Health Care Property Investors Inc. (NYSE:HCP) filed Quarterly Report for the period ended 2010-06-30.
Health Care Property Investors Inc. has a market cap of $11.33 billion; its shares were traded at around $36.79 with a P/E ratio of 21.3 and P/S ratio of 9.8. The dividend yield of Health Care Property Investors Inc. stocks is 5.1%.HCP is in the portfolios of Manning & Napier Advisors, Inc, Bruce Kovner of Caxton Associates, Pioneer Investments, Steven Cohen of SAC Capital Advisors, Jeremy Grantham of GMO LLC.
Highlight of Business Operations:In June 2010, we initiated a public offering, which resulted in the sale of 15.5 million shares of common stock at a price of $33.00 per share for gross proceeds of $512 million. This offering included: (i) the June 2010 public offering of 13.5 million shares for $445.5 million; and (ii) the July 2010 sale of 2.025 million shares, for $66.8 million, as a result of the underwriters exercising the over-allotment option from the June 2010 public offering. We received total net proceeds of $492 million from these sales, which were used to repay the outstanding indebtedness under our revolving line of credit, fund acquisitions and capital expenditures, repay mortgage debt and for other general corporate purposes.
For the three months ended June 30, 2010, interest income increased $9.1 million to $36.2 million. This increase was primarily related to additional interest income of $12 million earned from the $720 million participation in the first mortgage debt of HCR ManorCare purchased in August 2009, which was partially offset by a $3 million decrease of interest earned from marketable debt securities that were sold during 2009. For a more detailed description of our participation in the first mortgage debt of HCR ManorCare, see Note 6 to the Condensed Consolidated Financial Statements. Our exposure to income fluctuations related to our variable rate loans is partially mitigated by our variable rate indebtedness. For a more detailed discussion of our interest rate risk, see Quantitative and Qualitative Disclosures About Market Risk in Item 3.
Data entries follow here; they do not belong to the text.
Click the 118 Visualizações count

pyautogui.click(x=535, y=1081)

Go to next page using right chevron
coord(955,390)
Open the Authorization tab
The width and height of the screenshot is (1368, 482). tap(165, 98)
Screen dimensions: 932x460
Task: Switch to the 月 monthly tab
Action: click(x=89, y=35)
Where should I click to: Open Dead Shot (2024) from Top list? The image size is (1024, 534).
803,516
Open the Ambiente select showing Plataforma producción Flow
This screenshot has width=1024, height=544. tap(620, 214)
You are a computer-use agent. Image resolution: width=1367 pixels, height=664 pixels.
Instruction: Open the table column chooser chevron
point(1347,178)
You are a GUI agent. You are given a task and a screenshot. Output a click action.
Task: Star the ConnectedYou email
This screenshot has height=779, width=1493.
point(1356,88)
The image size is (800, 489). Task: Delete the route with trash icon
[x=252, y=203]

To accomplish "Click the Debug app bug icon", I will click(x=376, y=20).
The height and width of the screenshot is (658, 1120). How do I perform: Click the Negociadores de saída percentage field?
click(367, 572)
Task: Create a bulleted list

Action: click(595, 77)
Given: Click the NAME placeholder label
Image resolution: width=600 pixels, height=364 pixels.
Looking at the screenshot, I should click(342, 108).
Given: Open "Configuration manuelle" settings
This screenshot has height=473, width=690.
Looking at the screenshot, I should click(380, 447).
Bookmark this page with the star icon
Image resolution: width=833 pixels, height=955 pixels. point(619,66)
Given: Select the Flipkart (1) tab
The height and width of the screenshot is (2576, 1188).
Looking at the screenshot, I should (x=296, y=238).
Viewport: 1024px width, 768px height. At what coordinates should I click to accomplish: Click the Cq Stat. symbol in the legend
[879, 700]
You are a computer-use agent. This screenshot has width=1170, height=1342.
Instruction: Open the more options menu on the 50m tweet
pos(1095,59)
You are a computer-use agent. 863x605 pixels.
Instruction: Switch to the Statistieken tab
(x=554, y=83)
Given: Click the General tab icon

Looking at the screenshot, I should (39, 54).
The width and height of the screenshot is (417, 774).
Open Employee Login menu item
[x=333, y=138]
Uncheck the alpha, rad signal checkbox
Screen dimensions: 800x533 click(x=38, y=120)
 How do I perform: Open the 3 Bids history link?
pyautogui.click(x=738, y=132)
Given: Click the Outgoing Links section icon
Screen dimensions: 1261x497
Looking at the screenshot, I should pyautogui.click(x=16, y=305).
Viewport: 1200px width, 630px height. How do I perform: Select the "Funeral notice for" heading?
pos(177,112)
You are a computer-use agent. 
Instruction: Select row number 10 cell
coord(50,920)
Depreciation and amortization expense decreased $1.4 million to $77.9 million for the three months ended June 30, 2010. The decrease in depreciation and amortization expense was primarily due to a $2.0 million adjustment resulting from a correction to the purchase price allocation of certain assets acquired in 2006, which was included in the three months ended June 30, 2009 (See Note 8 to the Condensed Consolidated Financial Statements).
Interest expense decreased $2.6 million to $72.7 million for the three months ended June 30, 2010. The decrease was primarily due to: (i) a $1.5 million decrease as a result of the early repayment of our term loan in March 2010, (ii) a $0.8 million decrease resulting from the benefit of an interest-rate swap (pay float and receive fixed) that was placed on $250 million of our unsecured senior notes in June 2009, and (iii) a $0.7 million decrease from the repayment of the outstanding balance under our bridge loan in May 2009.
For the three months ended June 30, 2010, other income (expense), net decreased $1.4 million to $224,000. The decrease was primarily due to: (i) a decline in gain of sales of $0.8 million related to the sales of marketable debt securities in 2009 and (ii) a $0.8 million decrease due to changes in the fair value of certain derivative instruments (warrants).
The decrease of $33 million in income from discontinued operations to $79,000 for the three months ended June 30, 2010 is primarily due to a decrease in gain on real estate dispositions of $30.5 million and income from discontinued operations of $2.7 million. During the three months ended June 30, 2010 and 2009, we sold one property for $15 million and two properties for $46 million, respectively. Discontinued operations for the three months ended June 30, 2010 included one property compared to eight properties for the three months ended June 30, 2009.